C-terminal deletions of Merkel cell polyomavirus large T-antigen, a highly specific surrogate marker for virally induced malignancy.

In 67-100% of cutaneous Merkel cell carcinomas (MCC) the Merkel cell polyomavirus (MCPyV) integrates into the host genome. Mutations and deletions truncating the C-terminal helicase domain of the T-antigen (TAg) protein have been detected in these MCCs, but not in healthy skin specimens. C-terminal deletions of the TAg nucleic acid sequences are characteristic for about 38% of these cases. While the association of MCPyV with MCC has been proven, it is unknown whether MCPyV may play a similar role in other tumor entities.
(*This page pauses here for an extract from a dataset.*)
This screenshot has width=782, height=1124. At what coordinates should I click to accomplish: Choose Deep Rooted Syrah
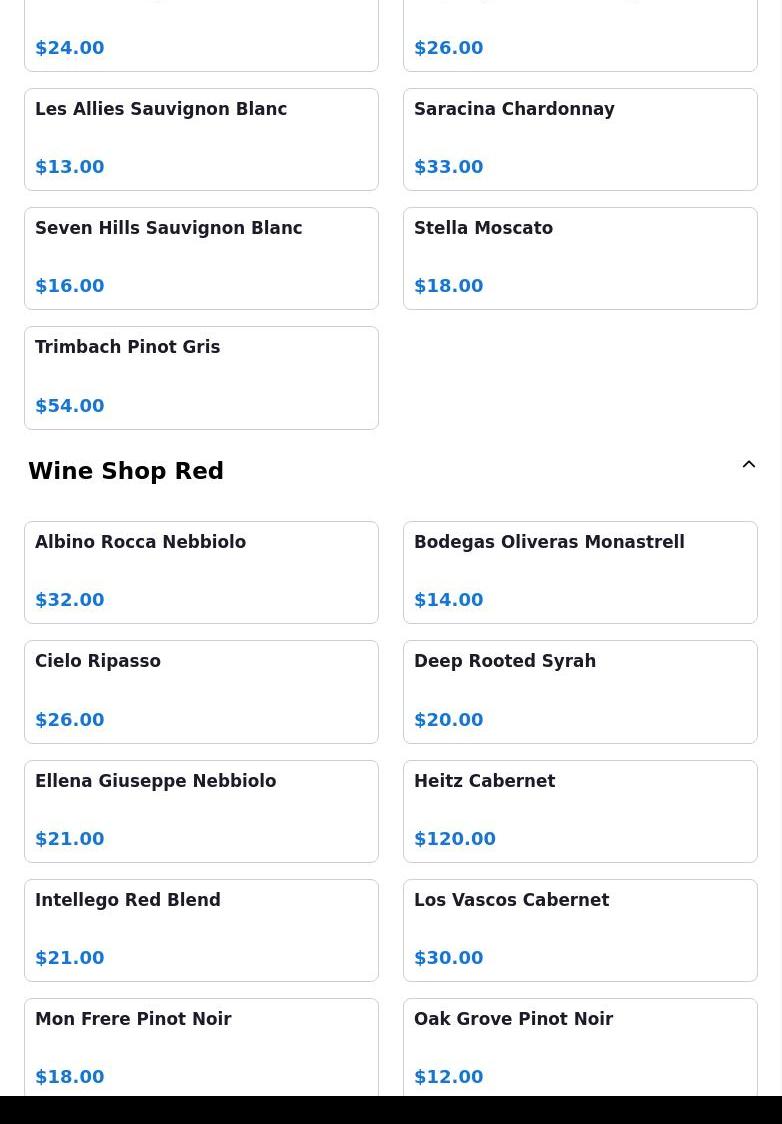[x=580, y=691]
We describe in detail the development and validation of a novel Merkel cell polyomavirus TAg C-terminus deletion assay (MCPyV ΔC-TAg). The triplex real-time PCR quantifies the N- and C-terminal part of the MCPyV TAg gene and the cellular β-globin gene. By comparing the copy numbers of the N- and C-terminal part, deletions of the MCPyV TAg C-terminus are rapidly identified. MCPyV ΔC-TAg was used to assess the physical state of MCPyV TAg in a large series of 55 MCCs, 15 cutaneous lymphomas and 47 forehead smears of healthy individuals. Neither DNA positivity nor viral load was able to discriminate MCCs from the other different types of samples. However, deleted TAg C-terminus sequences were detected only in MCPyV positive MCCs (39%). Consequently, detection of deleted C-terminal TAg sequences appears to be a highly specific surrogate marker for virally induced malignancy and should be used to support novel assumed MCPyV-tumor associations. The study further supports the notion that MCPyV does not play a role in cutaneous lymphoma pathogenesis.